The decoder also could synthesize speech when a volunteer silently mouthed sentences, though the performance of mimed speech was inferior.

These results provide "a compelling proof of concept for a speech-synthesis brain-computer interface, both in terms of the accuracy of audio reconstruction and in the ability of listeners to classify the words and sentences produced," observed Chethan Pandarinath, PhD, and research assistant Yahia Ali, both of Emory University and Georgia Institute of Technology in Atlanta, in an .

But challenges remain before a clinically viable interface is available, they noted. "The intelligibility of the reconstructed speech was still much lower than that of natural speech," they pointed out, although additional improvements might be obtained with neural interfaces that record more localized brain activity than ECoG, such as intracortical microelectrode arrays.

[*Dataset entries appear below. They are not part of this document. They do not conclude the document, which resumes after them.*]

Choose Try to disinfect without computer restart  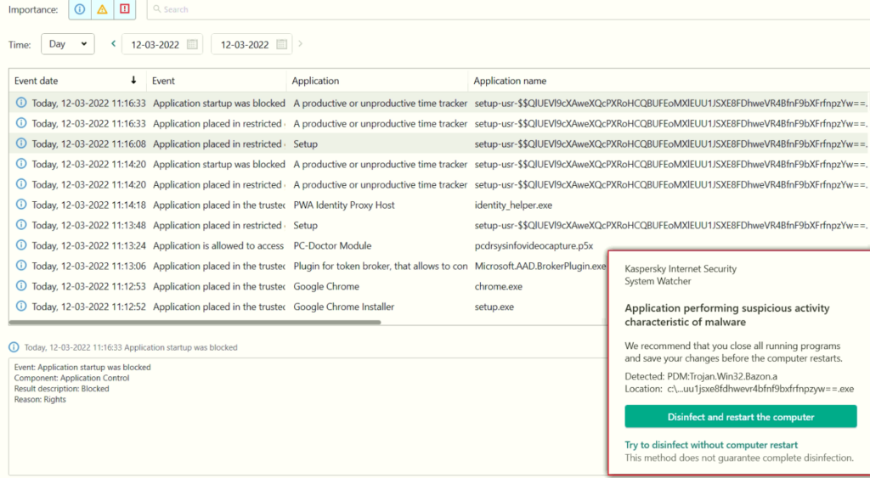(x=711, y=445)
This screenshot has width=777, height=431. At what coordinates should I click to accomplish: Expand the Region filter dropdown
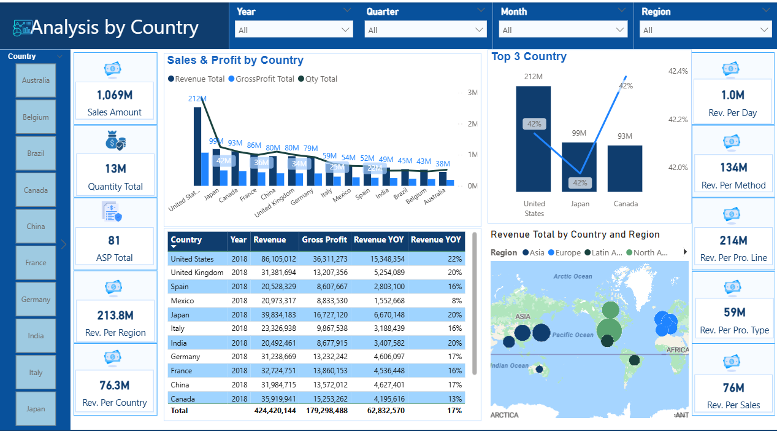(x=705, y=30)
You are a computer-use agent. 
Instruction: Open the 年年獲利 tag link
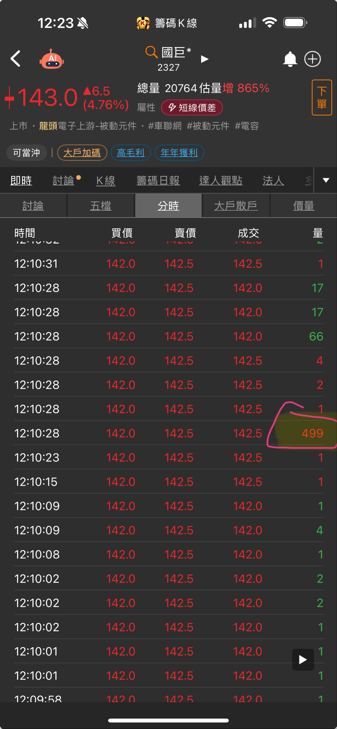(x=179, y=153)
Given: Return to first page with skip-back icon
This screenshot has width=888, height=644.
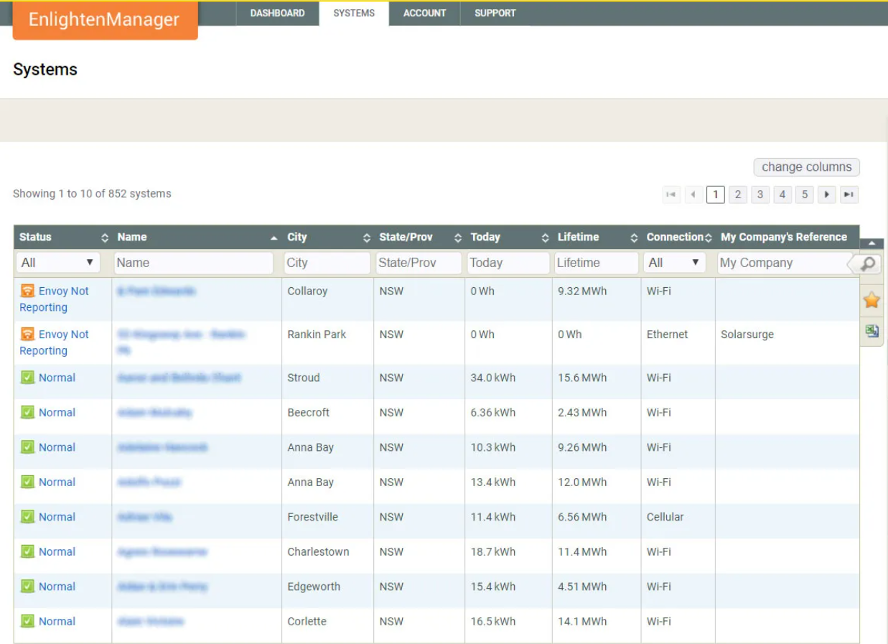Looking at the screenshot, I should 671,194.
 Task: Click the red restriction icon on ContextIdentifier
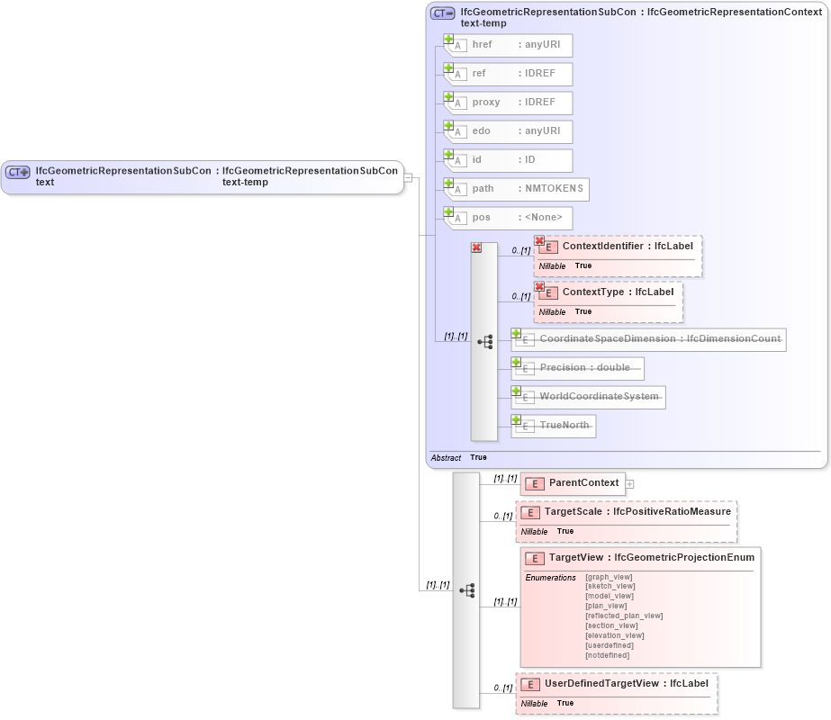click(x=540, y=241)
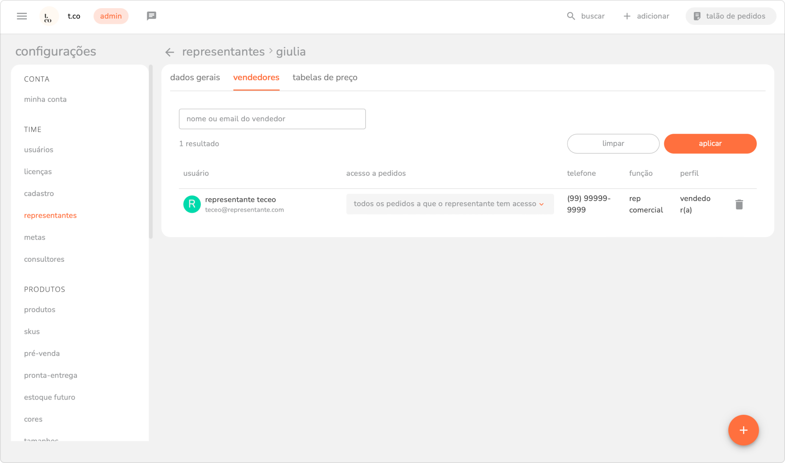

Whether people who cannot produce speech-related movements can use a system like this is not known, but similar questions were raised after the first proof-of-concept studies of interfaces to control arm and hand movements, Pandarinath and Ali added. "Subsequent clinical trials have compellingly demonstrated rapid communication, control of robotic arms, and restoration of sensation and movement of paralyzed limbs in humans using these brain-computer interfaces," they wrote.

The researchers currently are experimenting with higher-density electrode arrays and more advanced machine learning algorithms to improve synthesized speech. "We've got to make it more natural, more intelligible," Chang said. "There's a lot of engineering going on in the group here to figure out how to improve it."

And while the experiment was conducted in people who spoke normally, the ultimate goal of the research is to help people who have a communication disability, Chang emphasized. It's not clear whether the same algorithms will work for someone who is not speaking, he noted; that may need to be figured out through a clinical trial. "But we're getting there," he said. "We're getting close."

Disclosures

This research was funded by the NIH BRAIN Initiative and supported by the New York Stem Cell Foundation, the Howard Hughes Medical Institute, the McKnight Foundation, the Shurl and Kay Curci Foundation, and the William K. Bowes Foundation.

The authors declared no competing interests.

Primary Source

Nature

Anumanchipalli1 G, "Speech synthesis from neural decoding of spoken sentences" Nature 2019; DOI:https://doi.org/10.1038/s41586-019-1119-1.

Secondary Source

Nature

Pandarinath C, Ali Y "Brain implants that let you speak your mind" Nature 2019: 568:466-467.